Its New Year’s Eve and my team mate and I are on our way to Israel’s Erez Crossing, one of the 6 border crossings into Gaza which has been repeatedly closed by the Zionist state as part of its illegal collective punishment of the Palestinian people in Gaza. We have joined three bus loads of Israeli and Palestinian activists in Jaffa to make the hour long journey to the Gaza border crossing to protest Israel’s ongoing siege. As we wait for the buses in Jaffa, I look around the slowly gathering crowd and recognize some of the faces from demonstrations in the Occupied West Bank: several of the courageous and dedicated activists from Anarchists Against the Wall, as well as some activists from Gush Shalom and others from Ta’ayush. But there are many I don’t recognize – young people, as well as older folk – all of whom are outraged at Israel’s repeated war crimes and collective punishment of the Palestinian people of Gaza.

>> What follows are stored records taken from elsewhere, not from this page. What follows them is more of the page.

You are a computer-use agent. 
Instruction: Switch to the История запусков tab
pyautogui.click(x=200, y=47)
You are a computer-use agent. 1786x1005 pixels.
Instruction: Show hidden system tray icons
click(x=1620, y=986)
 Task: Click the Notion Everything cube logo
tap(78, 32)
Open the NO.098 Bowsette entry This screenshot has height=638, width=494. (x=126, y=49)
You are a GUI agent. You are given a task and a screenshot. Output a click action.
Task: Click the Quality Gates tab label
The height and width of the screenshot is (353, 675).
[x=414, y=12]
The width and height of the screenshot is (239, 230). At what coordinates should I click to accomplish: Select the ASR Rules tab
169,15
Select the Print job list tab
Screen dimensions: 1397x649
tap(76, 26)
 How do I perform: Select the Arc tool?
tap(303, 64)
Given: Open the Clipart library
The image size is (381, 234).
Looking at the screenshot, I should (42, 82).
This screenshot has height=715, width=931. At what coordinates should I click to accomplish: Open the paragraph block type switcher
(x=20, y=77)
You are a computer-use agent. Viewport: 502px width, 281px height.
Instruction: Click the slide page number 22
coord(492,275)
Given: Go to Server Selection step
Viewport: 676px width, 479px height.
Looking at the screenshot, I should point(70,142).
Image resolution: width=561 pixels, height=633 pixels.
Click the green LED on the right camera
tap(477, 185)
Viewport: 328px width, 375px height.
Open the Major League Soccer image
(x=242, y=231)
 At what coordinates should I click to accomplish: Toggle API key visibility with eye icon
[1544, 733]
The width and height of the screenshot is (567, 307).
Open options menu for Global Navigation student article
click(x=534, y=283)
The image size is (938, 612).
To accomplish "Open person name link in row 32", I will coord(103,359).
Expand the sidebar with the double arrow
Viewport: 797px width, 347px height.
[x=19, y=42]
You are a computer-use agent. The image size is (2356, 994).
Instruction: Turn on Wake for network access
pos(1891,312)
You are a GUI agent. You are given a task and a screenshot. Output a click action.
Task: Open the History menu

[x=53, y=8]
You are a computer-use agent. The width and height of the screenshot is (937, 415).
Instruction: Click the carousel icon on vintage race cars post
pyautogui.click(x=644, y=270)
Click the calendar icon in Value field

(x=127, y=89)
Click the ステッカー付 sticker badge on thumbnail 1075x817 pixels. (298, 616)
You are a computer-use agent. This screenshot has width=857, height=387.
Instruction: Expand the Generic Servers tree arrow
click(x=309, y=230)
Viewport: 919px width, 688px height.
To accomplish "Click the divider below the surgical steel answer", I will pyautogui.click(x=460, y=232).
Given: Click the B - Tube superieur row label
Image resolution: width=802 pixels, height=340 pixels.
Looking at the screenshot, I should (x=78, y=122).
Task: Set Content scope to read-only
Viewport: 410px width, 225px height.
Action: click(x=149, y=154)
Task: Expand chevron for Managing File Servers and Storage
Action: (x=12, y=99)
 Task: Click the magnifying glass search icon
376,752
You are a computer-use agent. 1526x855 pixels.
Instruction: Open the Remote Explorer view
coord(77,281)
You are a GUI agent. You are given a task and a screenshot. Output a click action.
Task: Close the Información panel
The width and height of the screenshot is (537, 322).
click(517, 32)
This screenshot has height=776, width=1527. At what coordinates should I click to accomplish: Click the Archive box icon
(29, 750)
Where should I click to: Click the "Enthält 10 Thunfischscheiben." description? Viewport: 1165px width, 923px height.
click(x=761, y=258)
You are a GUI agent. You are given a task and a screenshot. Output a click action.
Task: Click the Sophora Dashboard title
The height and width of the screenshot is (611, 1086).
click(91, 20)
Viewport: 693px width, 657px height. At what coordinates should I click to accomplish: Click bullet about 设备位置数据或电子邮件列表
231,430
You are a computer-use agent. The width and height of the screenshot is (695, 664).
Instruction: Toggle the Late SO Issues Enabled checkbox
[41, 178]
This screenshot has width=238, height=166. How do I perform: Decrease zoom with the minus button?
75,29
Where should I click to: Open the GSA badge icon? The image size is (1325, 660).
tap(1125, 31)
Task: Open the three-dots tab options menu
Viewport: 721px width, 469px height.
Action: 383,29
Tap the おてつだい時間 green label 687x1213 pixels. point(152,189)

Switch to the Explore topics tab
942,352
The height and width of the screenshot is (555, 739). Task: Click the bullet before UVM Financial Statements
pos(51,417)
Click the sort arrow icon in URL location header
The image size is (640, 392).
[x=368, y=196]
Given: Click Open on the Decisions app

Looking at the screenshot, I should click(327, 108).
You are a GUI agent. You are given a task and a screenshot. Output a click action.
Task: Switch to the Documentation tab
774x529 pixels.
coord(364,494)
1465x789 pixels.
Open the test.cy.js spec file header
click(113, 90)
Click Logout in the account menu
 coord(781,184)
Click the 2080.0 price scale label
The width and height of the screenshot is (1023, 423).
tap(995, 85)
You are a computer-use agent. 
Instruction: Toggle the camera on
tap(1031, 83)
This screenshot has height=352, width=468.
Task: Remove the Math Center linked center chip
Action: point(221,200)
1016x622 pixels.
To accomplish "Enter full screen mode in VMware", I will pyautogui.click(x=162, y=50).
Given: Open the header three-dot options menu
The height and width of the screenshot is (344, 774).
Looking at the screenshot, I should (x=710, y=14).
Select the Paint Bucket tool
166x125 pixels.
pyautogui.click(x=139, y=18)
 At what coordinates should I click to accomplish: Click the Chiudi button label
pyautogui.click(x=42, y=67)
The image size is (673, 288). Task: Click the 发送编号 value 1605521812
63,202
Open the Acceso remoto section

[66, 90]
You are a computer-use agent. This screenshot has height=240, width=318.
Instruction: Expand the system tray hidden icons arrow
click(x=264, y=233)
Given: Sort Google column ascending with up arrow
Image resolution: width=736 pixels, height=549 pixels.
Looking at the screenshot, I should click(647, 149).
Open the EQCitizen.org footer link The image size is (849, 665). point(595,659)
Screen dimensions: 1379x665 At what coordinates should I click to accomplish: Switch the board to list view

It’s now been a year since Operation Cast Lead, the Israeli war which killed more than 1400 Gazan Palestinians and more than two and half years since Israel declared the region an "enemy entity", imposing an almost total siege on 1.5 million people. In September last year, the Goldstone report provided the most accurate and damning account of Israel’s actions in Gaza both during Operation Cast Lead, as well as Israel’s actions before and after its brutal all out war on Gaza . According to the report, the Israeli military carried out indiscriminate attacks on Palestinian civilians, as well as deliberately targeted Palestinian civilians during both ground and air attacks [1]. In addition, the report outlined how Israel’s war machine used Palestinian civilians as human shields on at least four occasions and well as its systematic and “reckless” use of chemical weaponry such as white phosphorus (which burns through flesh and bone) and small arms fletchettes missiles in densely populated urban areas. Despite claims of bias by both the Israeli state and its supporters, including the Obama Administration in Washington, the Goldstone report also addressed the issues of Palestinian-made Qassam rockets being fired into Israel, noting that while they constituted an indiscriminate attack on a civilian population, they also "caused little damage".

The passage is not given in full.